No space left on device while changing the BTRFS storage pool of an LXD container with docker

Hello all,

I am experiencing a problem while moving one of my LXD containers to a different (larger) storage pool.
My initial goal was to increase the size of the storage pool used by my container. To that end, I tried to follow the steps described here: Change Storage (Size and Driver).
My container was initially using the default strorage pool (30GB). I first created a new storage pool bigstorage with 130GB and then did the following:

lxc stop Mycontainer
lxc move Mycontainer MycontainerCopy
lxc move MycontainerCopy Mycontainer --storage=bigstorage

During the execution of the last command, I obtained the following error:
Error: Create instance from copy: Create instance volume from copy failed: [Failed to run: btrfs property set -ts /var/snap/lxd/common/lxd/storage-pools/default/containers-snapshots/MycontainerCopy/snap-Jan-17-2020/rootfs/var/lib/docker/btrfs/subvolumes/381c436496c9289c6464401febbede4ff21dc0c5e45e8d79d73f678a5636e0d8 ro true: ERROR: failed to set flags for /var/snap/lxd/common/lxd/storage-pools/default/containers-snapshots/MycontainerCopy/snap-Jan-17-2020/rootfs/var/lib/docker/btrfs/subvolumes/381c436496c9289c6464401febbede4ff21dc0c5e45e8d79d73f678a5636e0d8: No space left on device Failed to run: btrfs receive -e /var/snap/lxd/common/lxd/storage-pools/bigstorage/containers/migration.207101739: ERROR: empty stream is not considered valid]

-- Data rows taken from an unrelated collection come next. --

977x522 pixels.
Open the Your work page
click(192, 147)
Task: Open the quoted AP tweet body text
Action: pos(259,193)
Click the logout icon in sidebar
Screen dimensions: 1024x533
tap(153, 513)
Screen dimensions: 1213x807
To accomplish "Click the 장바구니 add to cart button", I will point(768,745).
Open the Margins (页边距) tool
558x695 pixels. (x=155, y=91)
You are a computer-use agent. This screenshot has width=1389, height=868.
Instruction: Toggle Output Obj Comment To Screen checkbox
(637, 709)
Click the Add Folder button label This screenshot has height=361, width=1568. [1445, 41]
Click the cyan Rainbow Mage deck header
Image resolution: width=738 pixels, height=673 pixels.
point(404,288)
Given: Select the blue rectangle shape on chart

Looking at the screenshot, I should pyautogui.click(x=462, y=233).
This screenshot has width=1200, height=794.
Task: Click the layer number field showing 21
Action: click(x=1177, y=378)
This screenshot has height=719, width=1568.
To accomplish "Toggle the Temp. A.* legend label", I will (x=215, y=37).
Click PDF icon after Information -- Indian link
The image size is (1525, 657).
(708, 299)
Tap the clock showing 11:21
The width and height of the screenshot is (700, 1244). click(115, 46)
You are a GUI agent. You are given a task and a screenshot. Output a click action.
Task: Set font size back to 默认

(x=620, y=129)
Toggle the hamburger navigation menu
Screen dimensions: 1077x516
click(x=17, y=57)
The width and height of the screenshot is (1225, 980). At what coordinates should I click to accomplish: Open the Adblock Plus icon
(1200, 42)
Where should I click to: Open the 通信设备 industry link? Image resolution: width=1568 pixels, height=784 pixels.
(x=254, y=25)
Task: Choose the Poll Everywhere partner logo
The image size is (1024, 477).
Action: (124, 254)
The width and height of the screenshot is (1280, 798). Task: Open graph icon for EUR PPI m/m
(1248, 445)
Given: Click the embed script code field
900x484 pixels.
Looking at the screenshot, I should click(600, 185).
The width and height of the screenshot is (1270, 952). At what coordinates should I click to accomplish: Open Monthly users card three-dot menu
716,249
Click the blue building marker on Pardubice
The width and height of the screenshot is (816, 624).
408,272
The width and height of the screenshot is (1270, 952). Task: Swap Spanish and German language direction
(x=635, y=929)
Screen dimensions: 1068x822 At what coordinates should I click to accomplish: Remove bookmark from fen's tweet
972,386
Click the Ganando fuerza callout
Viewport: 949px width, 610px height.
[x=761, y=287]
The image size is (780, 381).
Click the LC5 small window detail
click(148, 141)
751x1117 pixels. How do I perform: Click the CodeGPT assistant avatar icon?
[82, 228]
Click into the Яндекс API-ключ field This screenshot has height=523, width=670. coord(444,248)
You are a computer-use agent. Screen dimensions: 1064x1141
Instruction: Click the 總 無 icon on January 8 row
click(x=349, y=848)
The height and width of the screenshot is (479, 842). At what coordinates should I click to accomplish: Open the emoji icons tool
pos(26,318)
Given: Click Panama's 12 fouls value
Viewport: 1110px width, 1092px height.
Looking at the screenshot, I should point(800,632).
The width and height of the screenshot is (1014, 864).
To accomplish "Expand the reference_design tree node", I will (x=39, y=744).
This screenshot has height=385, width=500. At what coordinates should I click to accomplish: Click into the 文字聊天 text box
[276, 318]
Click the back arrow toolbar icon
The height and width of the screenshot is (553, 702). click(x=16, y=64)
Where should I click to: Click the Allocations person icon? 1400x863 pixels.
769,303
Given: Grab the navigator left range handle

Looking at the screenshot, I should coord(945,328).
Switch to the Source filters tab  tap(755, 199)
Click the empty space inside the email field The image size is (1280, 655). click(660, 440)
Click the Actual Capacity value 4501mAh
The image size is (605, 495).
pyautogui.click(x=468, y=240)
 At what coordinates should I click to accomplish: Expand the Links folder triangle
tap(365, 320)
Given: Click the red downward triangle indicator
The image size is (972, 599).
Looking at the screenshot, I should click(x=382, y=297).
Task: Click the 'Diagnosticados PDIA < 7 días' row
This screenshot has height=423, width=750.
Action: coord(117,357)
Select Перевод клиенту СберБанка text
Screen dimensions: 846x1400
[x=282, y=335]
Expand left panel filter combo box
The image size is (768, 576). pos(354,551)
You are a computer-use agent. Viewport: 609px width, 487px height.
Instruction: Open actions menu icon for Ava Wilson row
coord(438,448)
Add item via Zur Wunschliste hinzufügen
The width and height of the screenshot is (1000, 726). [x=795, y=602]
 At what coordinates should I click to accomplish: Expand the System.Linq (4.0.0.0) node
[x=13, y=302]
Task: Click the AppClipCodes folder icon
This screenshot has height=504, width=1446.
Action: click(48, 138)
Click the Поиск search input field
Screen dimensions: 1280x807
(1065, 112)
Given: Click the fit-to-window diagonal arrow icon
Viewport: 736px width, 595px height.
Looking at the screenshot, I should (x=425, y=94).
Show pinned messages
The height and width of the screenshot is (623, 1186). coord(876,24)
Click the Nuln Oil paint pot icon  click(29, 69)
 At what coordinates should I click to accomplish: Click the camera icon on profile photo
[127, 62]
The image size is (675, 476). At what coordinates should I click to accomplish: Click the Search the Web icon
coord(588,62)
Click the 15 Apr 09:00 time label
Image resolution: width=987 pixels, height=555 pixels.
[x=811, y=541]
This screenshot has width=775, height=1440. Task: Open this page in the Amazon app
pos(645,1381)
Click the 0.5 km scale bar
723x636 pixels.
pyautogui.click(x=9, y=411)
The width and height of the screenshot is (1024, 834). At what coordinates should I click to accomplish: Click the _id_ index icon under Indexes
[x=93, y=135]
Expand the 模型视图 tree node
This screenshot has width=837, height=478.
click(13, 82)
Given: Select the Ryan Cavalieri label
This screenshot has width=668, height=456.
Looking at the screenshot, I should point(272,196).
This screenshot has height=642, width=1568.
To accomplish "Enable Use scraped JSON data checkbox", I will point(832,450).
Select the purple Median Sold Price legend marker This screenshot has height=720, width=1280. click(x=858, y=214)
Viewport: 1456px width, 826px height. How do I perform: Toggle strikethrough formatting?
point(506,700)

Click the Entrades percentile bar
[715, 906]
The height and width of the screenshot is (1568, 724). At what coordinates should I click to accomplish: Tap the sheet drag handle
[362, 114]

It seems the problem occured while transferring a snapshot of my container called snap-Jan-17-2020.
Mycontainer is taking 16GB of disk space:

$ lxc storage info default
	info:
	  description: ""
	  driver: btrfs
	  name: default
	  space used: 16.59GB
	  total space: 30.00GB
	used by:
	  images:
	  - bbe2058f62ee0778bba9427feba2f75fd8902995cd4867732d3211bdd3904db8
	  instances:
	  - MycontainerCopy
	  profiles:
	- default

I tried to increase the volume.size of both default and bigstorage to 100GB as suggested here LXC copy runs out of disk space and here “lxc launch” fails due to “no space left on device” but I obtained the same error. The total space of my disk is 160GB.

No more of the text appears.